Kami melalui Simeonstrasse, jalan penghubung antara Porta Nigra dan Hauptmarkt. Jalan ini juga dibangun di jaman kekuasaan Romawi. Di jaman pertengahan, wilayah ini telah menjadi pusat perdagangan. Kursi-kursi cafe memenuhi sebagian badan jalan. Untunglah sebagian besar kota tua adalah wilayah pejalan kaki, sehingga kami dapat terus berjalan dengan aman dan nyaman. Di jalan ini, sekira seratus meter dari Porta Nigra berdiri salah satu gedung rumah indah abad pertengahan, Dreikoenigenhaus atau Rumah Tiga Raja, sebuah bangunan bergaya gothik berwarna putih dan merah muda. Bangunan rumah kuno tiga tingkat ini berdiri sekitar tahun 1230. Namanya berasal dari sebuah lukisan karya Epiphanie.

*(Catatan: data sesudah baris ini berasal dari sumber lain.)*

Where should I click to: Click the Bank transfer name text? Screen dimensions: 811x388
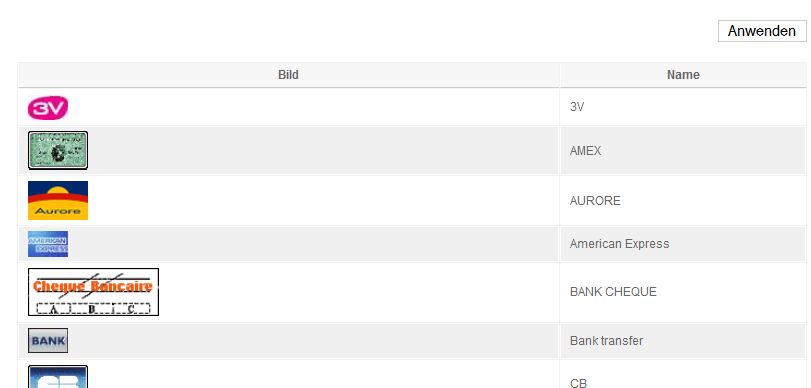(606, 341)
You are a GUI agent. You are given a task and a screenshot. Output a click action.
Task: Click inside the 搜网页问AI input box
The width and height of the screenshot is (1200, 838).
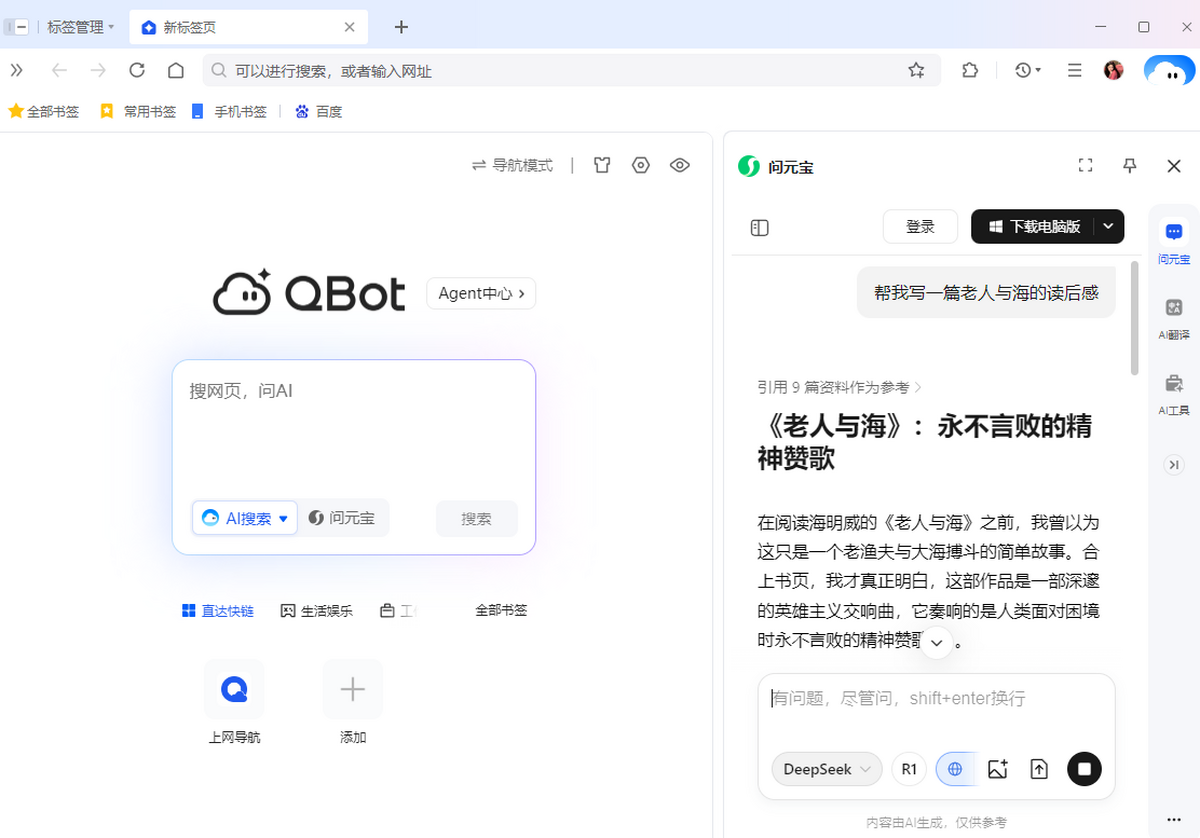[354, 430]
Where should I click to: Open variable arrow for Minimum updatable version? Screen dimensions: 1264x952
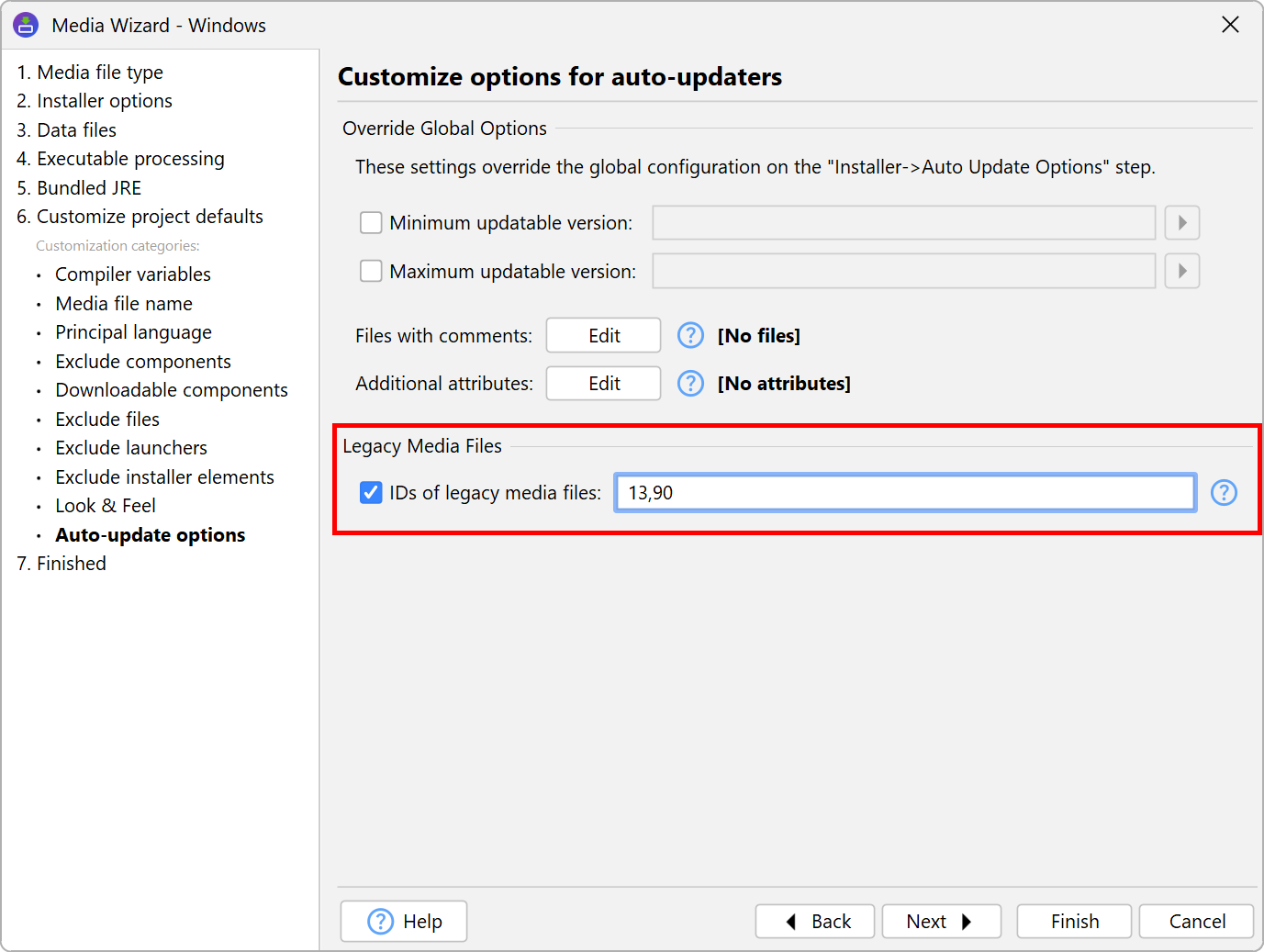click(1182, 223)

Beberapa puluh meter setelahnya adalah Judengasse dan Hauptmarkt, pusat kota tua Trier, dengan sebuah pancuran dari kumpulan patung di bagian tengahnya.  Judengasse dulunya adalah kampung  Yahudi. Mereka telah menempati wilayah ini sejak abad kedua atau ketiga masehi saat Trier masih dikuasai Romawi.
Di Hauptmarkt, terlihat beberapa pedagang sedang menjual dagangan. Adalah penjual sayur dan buah segar, serta kios-kios penjual cinderamata. Pemusik jalanan meramaikan suasana tengah kota. Kafe-kafe menggelar bangku-bangku di jalanan, sehingga pengunjungnya bisa melihat warga kota dan turis berlalu lalang.

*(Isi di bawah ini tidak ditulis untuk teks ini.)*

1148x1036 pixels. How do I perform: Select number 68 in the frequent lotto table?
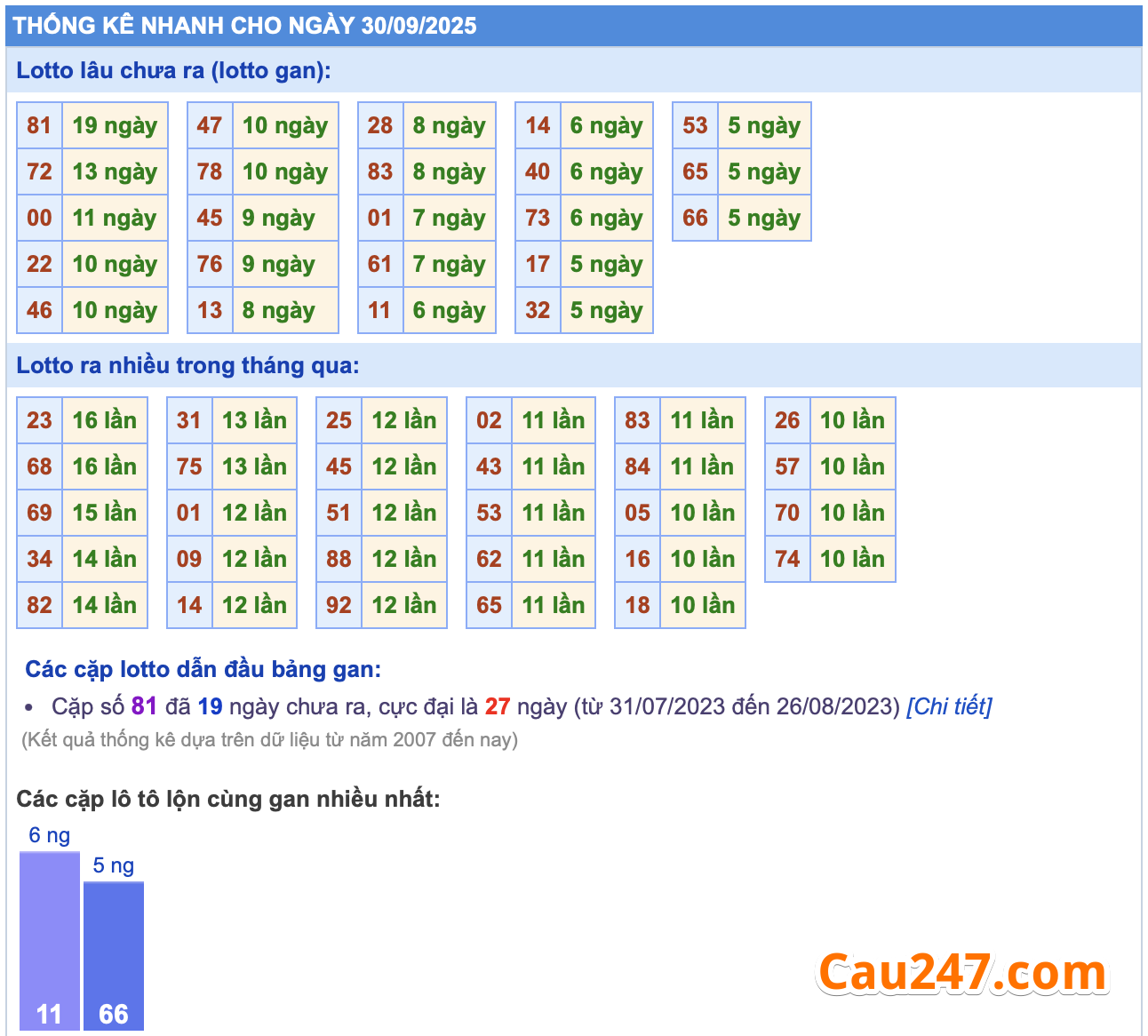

Gedung-gedung di sekeliling hauptmarkt adalah bangunan tua yang berfungsi sebagai toko. Sebagian merupakan Fachwerkhaus, yakni  rumah kuno dengan kerangka terbuat dari kayu-kayu besar berwarna-warni. Kayu-kayu tersebut dipasang tegak, bersilang, ataupun membentuk pola tertentu. Sebagian gedung lainnya merupakan gedung berarsitektur kuno dengan jendela-jendela uniknya. Bahkan toko pakaian terkenal Hermes & Mauritz alias H&M menempati sebuah bangunan tua berwarna merah muda.
Dari sebuah gang sempit di antara pertokoan, kita bisa melihat Dome zu Trier. Bangunan kuno ini berdiri di bekas istana milik Konstantin. Setelah Konstantin menempatinya untuk terakhir kali pada tahun 328/329, istana ini ditinggalkan begitu saja. Pada tahun 330, di bekas istana dibangun gereja antik seluas empat kali lipat luas kompleks gereja saat ini, meliputi gedung-gedung di sekitarnya hingga sebagian hauptmarkt.
Bangunan dome masih memiliki akar romawi dengan tembok-tembok asli setinggi hingga 25 meter. Pilar granit besar dekat pintu masuk memiliki bentuk sama dengan rumah ibadah romawi kuno. Bangunan dome saat ini punya tiga kapel, beranda, ruang penyimpanan barang berharga, dan ruang barang keramat, dengan rentang waktu pembangunan lebih dari 1650 tahun.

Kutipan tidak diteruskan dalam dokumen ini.